How to Attend College for Free (Or Cheap)
Prospective students can save money by exploring financial aid options and considering online tuition-free colleges. Planning and doing this research can make a huge difference in the long run. The following eight tips do not all lead to free college, but they can lower qualifying students' tuition expenses considerably.
1. Choose a Tuition-Free School
Some online schools offer free tuition to students from certain regions, states, or backgrounds. A few large public universities such as the City University of New York and the City College of San Francisco offer qualifying residents free tuition.
2. Apply for Grants and Scholarships
Many learners rely on federal grants to cover part of their tuition. Schools and nonprofit organizations may also offer scholarships or grant money, which does not require repayment.
3. Serve Your Country
Active or reserve military members often receive significant tuition discounts. The Department of Veteran Affairs provides information on education and training benefits. Military schools such as theU.S. Naval Academy and the U.S. Military Academy offer free or mostly free tuition in exchange for military service. Some schools offer reduced tuition prices for military families.
4. Work for the College
Many colleges and universities allow full-time employees to take classes for free. Some schools even offer free or discounted tuition to employees' children or partners. For more employee benefits information, consider consulting professional organizations such as the American College Personnel Association and the College and University Professional Association.
5. Attend a Work College
Work colleges integrate work, service, and learning and provide tuition-free education. Sometimes liberal arts work colleges employ enrollees in exchange for pay or tuition reimbursement. Work college graduates report better preparedness for their current jobs than do graduates from public four-year institutions or private colleges.
Some trade colleges provide free tuition in exchange for apprenticeship work. Virginia's Apprentice School offers classes and full-time jobs in shipbuilding-related trades. Enrollees do not pay tuition during their 4-5 year apprenticeships.

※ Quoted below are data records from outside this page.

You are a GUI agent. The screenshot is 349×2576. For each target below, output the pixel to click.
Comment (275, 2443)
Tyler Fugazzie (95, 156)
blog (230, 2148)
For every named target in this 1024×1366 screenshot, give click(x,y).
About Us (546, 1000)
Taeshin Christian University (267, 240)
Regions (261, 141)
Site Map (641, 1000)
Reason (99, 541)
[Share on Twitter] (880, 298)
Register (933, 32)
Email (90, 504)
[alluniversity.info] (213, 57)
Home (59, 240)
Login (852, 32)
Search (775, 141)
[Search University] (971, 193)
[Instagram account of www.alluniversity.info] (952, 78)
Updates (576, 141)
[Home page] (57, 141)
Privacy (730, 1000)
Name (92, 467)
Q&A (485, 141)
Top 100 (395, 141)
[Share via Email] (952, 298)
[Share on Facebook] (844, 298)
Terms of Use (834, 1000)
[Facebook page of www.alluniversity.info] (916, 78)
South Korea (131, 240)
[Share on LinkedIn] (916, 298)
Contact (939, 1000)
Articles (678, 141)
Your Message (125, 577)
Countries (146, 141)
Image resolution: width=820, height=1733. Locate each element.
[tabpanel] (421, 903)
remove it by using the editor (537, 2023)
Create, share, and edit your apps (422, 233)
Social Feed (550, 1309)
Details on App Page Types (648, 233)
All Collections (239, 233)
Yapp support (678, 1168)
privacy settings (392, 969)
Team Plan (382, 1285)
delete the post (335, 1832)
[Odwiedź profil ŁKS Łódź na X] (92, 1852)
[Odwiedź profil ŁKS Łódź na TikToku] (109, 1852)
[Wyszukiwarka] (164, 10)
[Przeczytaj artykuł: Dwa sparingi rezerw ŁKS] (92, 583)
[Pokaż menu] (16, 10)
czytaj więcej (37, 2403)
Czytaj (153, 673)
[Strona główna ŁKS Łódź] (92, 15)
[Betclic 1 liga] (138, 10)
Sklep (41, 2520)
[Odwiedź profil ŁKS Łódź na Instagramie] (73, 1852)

Pennsylvania's Williamson Trade School helps students build skills in horticulture, masonry, and carpentry. The institution also provides need-based scholarships that may exceed school tuition expenses.
6. Use a Tuition Waiver
Some of the best tuition-free colleges offer tuition waivers to certain types of students. Tuition waivers may apply to veterans, active members of the military, and university-employed graduate students. Learners who demonstrate financial need or special interest group status may also qualify for tuition waivers at some colleges.
7. Participate in Federal Work-Study
Work-study programs provide low-income students with jobs on campus or at off-campus partner organizations that serve the public good. The federal government subsidizes these positions.
Income from these jobs sometimes goes directly toward tuition expenses. Some students use this money to cover other educational and living expenses, as well.
8. Have Your Employer Pay for Tuition
Some companies and organizations provide tuition reimbursement for their employees. Top companies such as Starbucks, Geico, and Apple help their employees pay for school. Keep in mind that tuition reimbursement programs sometimes only cover programs or classes that relate to an employees' role or field.